How quickly things could go from good to terrible.

‘Are you okay, baby?’ the stripper asked, reaching a hand down to him as if she were going to pull him up. A waifish thing, all skin and bone and tits, and she was offering to help him up. Dornan would have laughed had the situation notbeen so dire. As it was, he got to his feet and smacked her hand away. ‘Scram,’ he said, and she did.

A lot of the club members were in this place. A lot of customers, too, and they’d seen the entire thing. Dornan looked around at the tight faces, the stares, and he laughed.

‘Hasn’t anyone ever seen a scuffle before? Get back to your fucking drinks!’

And just like that, the place thawed. The music was turned back up, the girls onstage grabbed at the nearest pole and started grinding, and most of the onlookers dispersed to other tables. A few customers left, casting worried glances behind them. They were probably tourists. Regulars didn’t usually get their panties in a knot when things got ugly.

Viper approached Dornan carefully, a look of unease on his face.
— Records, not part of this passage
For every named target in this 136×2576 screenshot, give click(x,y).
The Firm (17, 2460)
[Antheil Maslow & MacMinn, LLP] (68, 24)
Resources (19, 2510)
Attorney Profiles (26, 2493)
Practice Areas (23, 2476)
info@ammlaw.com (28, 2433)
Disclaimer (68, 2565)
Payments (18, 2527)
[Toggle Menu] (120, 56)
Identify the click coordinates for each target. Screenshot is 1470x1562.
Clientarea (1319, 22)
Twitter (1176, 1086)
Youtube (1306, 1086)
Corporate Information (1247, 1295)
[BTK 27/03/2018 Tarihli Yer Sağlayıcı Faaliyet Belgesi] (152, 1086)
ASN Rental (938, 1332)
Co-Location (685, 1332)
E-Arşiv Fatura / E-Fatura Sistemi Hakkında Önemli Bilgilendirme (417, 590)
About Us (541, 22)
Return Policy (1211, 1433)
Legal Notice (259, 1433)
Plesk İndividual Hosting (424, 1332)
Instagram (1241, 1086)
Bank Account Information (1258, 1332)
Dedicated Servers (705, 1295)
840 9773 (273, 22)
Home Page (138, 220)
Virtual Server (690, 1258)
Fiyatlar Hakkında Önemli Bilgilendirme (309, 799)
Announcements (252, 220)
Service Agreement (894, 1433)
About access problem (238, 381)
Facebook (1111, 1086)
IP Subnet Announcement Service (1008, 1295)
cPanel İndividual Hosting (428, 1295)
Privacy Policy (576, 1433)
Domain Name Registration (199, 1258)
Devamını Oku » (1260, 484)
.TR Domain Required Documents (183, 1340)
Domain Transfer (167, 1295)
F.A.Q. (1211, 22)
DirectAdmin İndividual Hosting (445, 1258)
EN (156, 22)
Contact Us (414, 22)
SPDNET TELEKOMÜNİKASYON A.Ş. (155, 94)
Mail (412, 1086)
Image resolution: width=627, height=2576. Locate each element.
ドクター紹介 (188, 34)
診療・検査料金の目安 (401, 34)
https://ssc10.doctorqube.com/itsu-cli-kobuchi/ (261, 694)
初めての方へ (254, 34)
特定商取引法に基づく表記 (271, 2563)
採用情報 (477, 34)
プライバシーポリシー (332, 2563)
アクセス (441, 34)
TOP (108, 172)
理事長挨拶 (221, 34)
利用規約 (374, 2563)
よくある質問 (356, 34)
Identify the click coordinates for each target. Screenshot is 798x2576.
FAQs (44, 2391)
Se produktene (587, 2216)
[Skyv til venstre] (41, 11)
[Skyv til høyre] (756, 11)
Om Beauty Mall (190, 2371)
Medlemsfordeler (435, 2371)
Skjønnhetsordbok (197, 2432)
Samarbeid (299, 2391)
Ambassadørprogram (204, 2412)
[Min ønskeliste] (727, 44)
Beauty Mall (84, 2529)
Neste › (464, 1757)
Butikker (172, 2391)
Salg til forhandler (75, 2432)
He was a tall skinny thing, with a deadly bite if you messed with him – hence, the name Viper. He was also called Viper because he liked to bite the women he fucked, all over their bodies, but that was an aside.

‘What was that?’ Viper asked, cool concern masking the worry Dornan could see in his eyes, clear as day. Dornan wiped blood from his nose, leaving a sticky trail of the red stuff up his arm.

‘That was John signing his ticket out,’ Dornan said, placing his fingers between his lips and whistling, short and shrill. The rest of the Gypsy Brothers who’d witnessed the fight drifted over to him, drinks and women forgotten. There were over a dozen core club members present, and they formed a loose circle around Dornan and Viper.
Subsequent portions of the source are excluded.